Open GeneralShan opened 4 days ago
i am experimenting with training techniques of simswap this discriminator in use is patchGAN multi-scale discriminator loss forms are mentioning the simswap paper. they are ID LOSS, REC LOSS mainly and also WEAK FEATURE MATCHING loss for discriminator training
one more big issue: inswapper is align with arcface alignment, but simswap 512 and simswapPLUS, is align with FFHQ. All the best dataset is also FFHQ, so training fresh model it is best to use FFHQ.
Dataset can be VGGFace2-HQ from SIMSWAP authors.
@somanchiu can you tell me how did you determine architecture of STYLE BLOCK: https://github.com/somanchiu/ReSwapper/blob/main/StyleTransferModel_128.py#L87
This is in SIMSWAP paper as "IDENTITY INJECTION MODULE". How did you determine architecture here , and how close does it match the baseline inswapper architecture in NETRON?
@GeneralShan Thanks for reviewing my implementation and making some important PRs. I will review SimSwap as I haven't studied it deeply before.
As for the training code at the moment, you can say it is a "distillation" of InSwapper. If you look at it in the way deep learning works, it's about fitting the data. The current training code fits the outputs of InSwapper. It can also fit some deep fake images made by hand. As you can see, the training takes over 400,000 steps to converge. This means that we need a lot of "expected_output" images to train the model for higher resolution if we use the current training code. However, collecting that many hand-made deep fake images is very hard.
I also found that if I train the model with different resolutions images (128, 112, 96) at the same time, the generalization ability will be enhanced. We can observe this enhanced generalization ability from output resolutions of 64 x 64 to 1xx x 1xx. I'm wondering if it's possible to further enhance the generalization ability to higher resolutions like 256 x 256 or 512 x 512.

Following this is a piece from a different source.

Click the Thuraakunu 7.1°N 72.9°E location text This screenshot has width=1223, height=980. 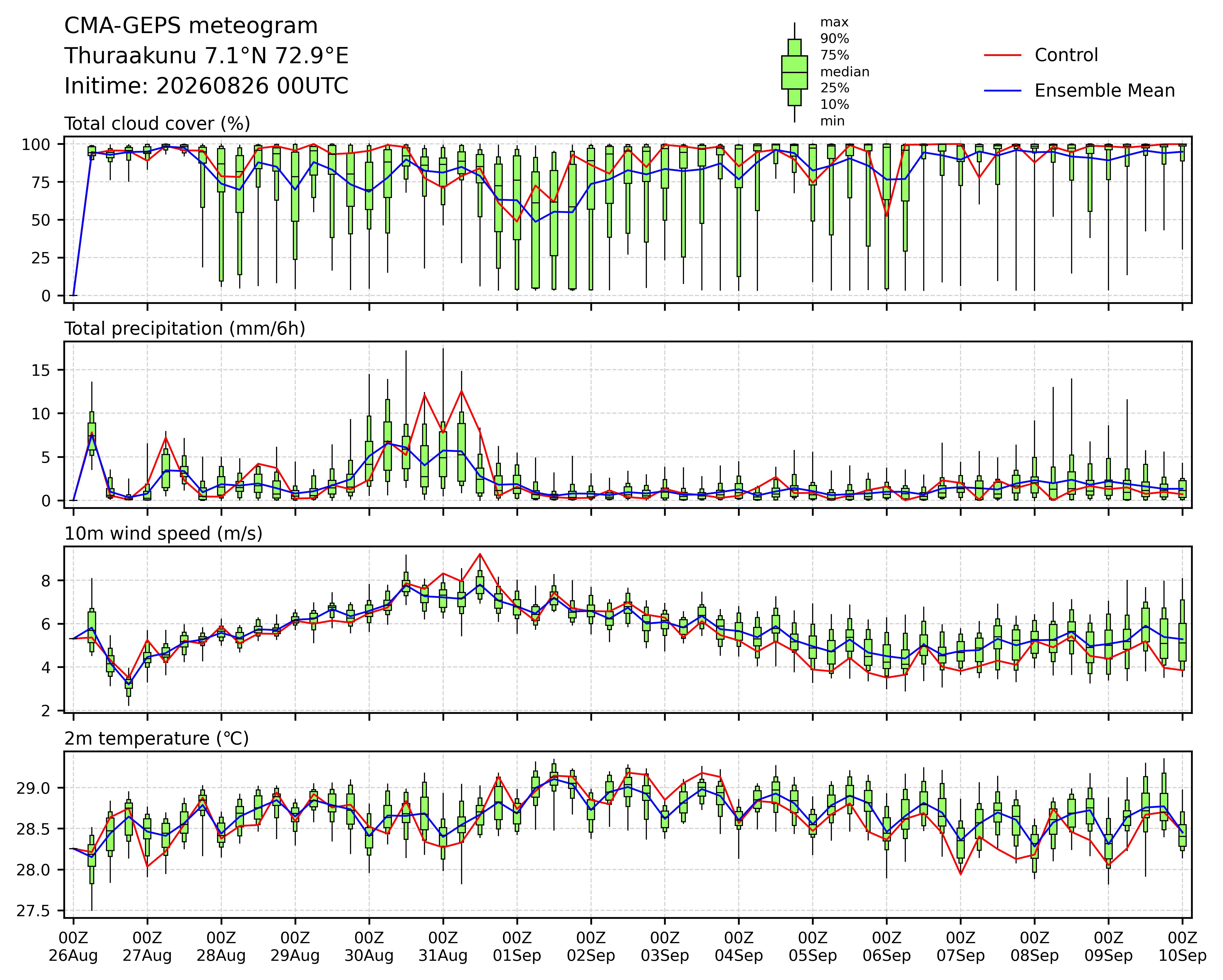(x=206, y=56)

I agree with using GAN to train the model beacuse ImageA + ImageA latent = ImageA, so "expected_output" is not necessary.

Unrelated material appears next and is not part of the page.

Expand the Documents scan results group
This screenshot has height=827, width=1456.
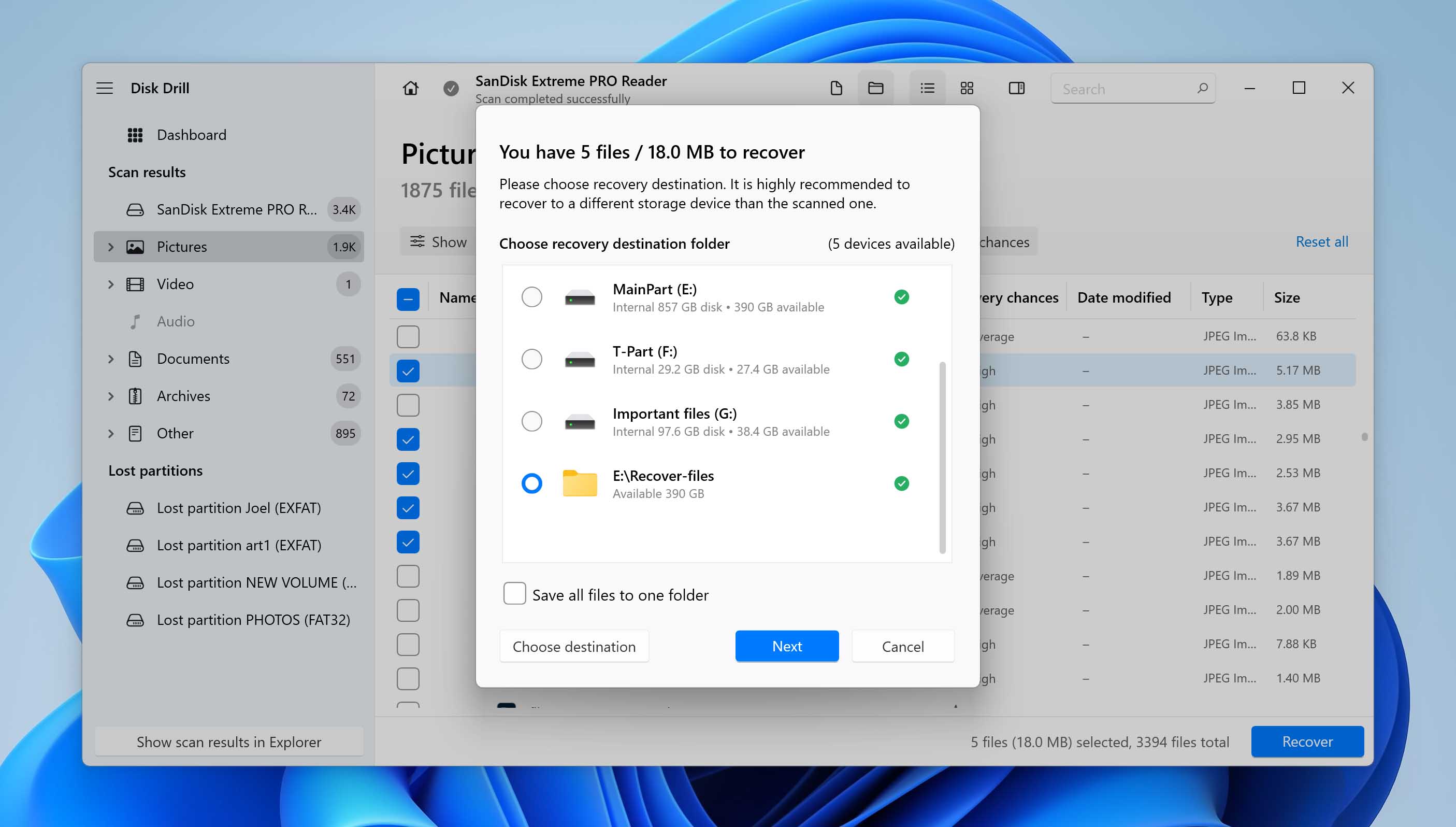pyautogui.click(x=109, y=358)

As for the architecture of the STYLE BLOCK and the overall model architecture, I created it through trial and error. If you take a close look at the InSwapper graph, you will see the STYLE BLOCK appears multiple times. It is obviously made with a loop. Exporting the model with opset_version=10 makes it easier to compare the graph in Netron. However, it will cause issue #8, which I will remark in README.md later. Step 1. study the graph of InSwapper in NETRON and read the details from onnx.helper.printable_graph(model.graph) Step 2. modify the model architecture in StyleTransferModel_128.py Step 3. save the model in ONNX format so that I can compare it with the original InSwapper Step 4. if the model is not the same as the original architecture, go back to step 1.
@GeneralShan I have compared the model architectures of InSwapper and SimSwap. They are extremely similar. I’m going to start experimenting with changing the model architecture from SimSwap to InSwapper in the SimSwap repository.
good, i am performing similar experiment i will training simswap Discriminator against ReSwapper architecture i have read paper of both SIMSWAP and SIMSWAPPLUS
let us share results in this thread
@somanchiu Thank you for detailed explanations of your process!!
I agree that GAN is the necessary directions for training
One difficulty I have see already:
ID Retrieval for different alignment is lower, I observe
I think it will be good training on VGGFace2-HQ which is HIGH QUALITY dataset. Also there is EFHQ Dataset which focus on pose variability This includes face pose side profile and other pose that is not covered in FFHQ
I think best dataset will be combining VGGFace2-HQ and EFHQ augment with similar method
One more thing I see in NETRON:
We all know InSwapper work much better compare to SimSwap. Most likely because this is the 2x model parameters.. and larger feature size in bottleneck in GENERATOR. Also SimSwap use large image size which cause poor quality. Inswapper peform very well with 128.
Also, if you want to have discussion, we can talk about the SIMSWAP paper and architecture. I will be happy to have discussion on this. It is very interesting and relevant
Please also look in SIMSWAPPLUS, and see that there is new lower-GFLOP operator, but also some change in layer count and model architecture
We shoud select best architecture.
I think it will be good direction to train SMALL model with SimSwap size, on 128px (with 0.5x parameter count compare to InSwapper)
If the training is stable and promising, we can train InSwapper size model and larger.
@somanchiu
This means that we need a lot of "expected_output" images to train the model for higher resolution if we use the current training code. However, collecting that many hand-made deep fake images is very hard.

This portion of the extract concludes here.